## [Directions]
Transcribe each entry in full, and leave the images out.

Segment Open

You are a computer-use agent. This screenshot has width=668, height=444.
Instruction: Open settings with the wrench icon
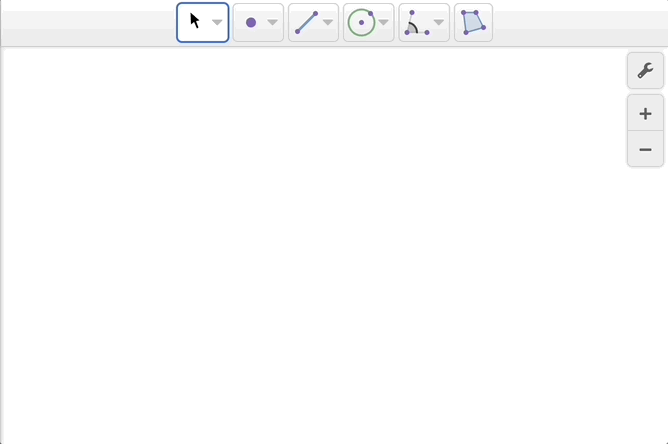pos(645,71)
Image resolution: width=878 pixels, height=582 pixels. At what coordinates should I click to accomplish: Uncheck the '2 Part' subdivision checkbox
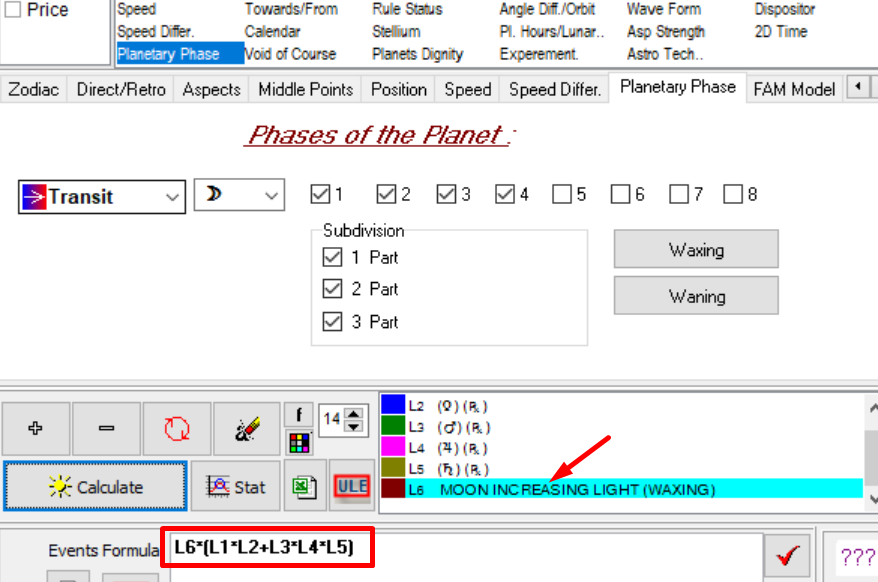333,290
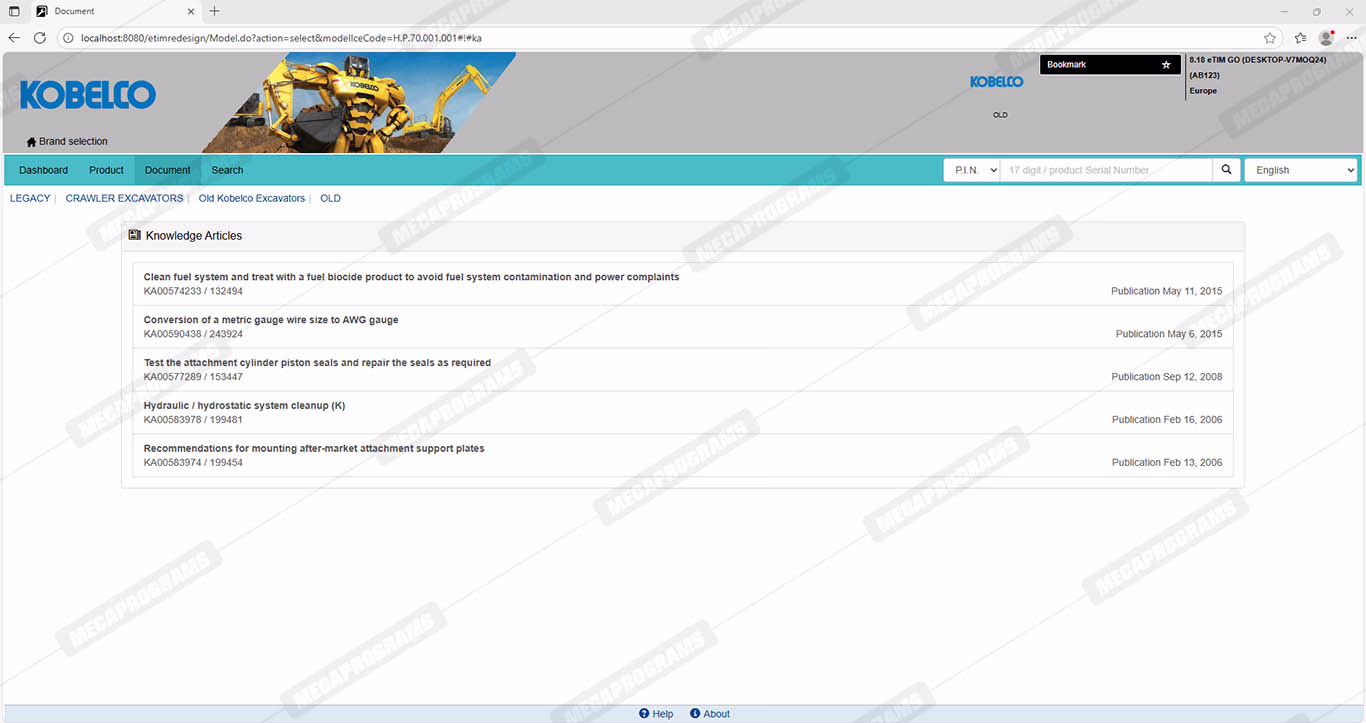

Segment Closed

## [Written answer]
You are a computer-use agent. This screenshot has width=668, height=444.
Instruction: Open settings with the wrench icon
pos(645,71)
Image resolution: width=878 pixels, height=582 pixels. At what coordinates should I click to accomplish: Uncheck the '2 Part' subdivision checkbox
333,290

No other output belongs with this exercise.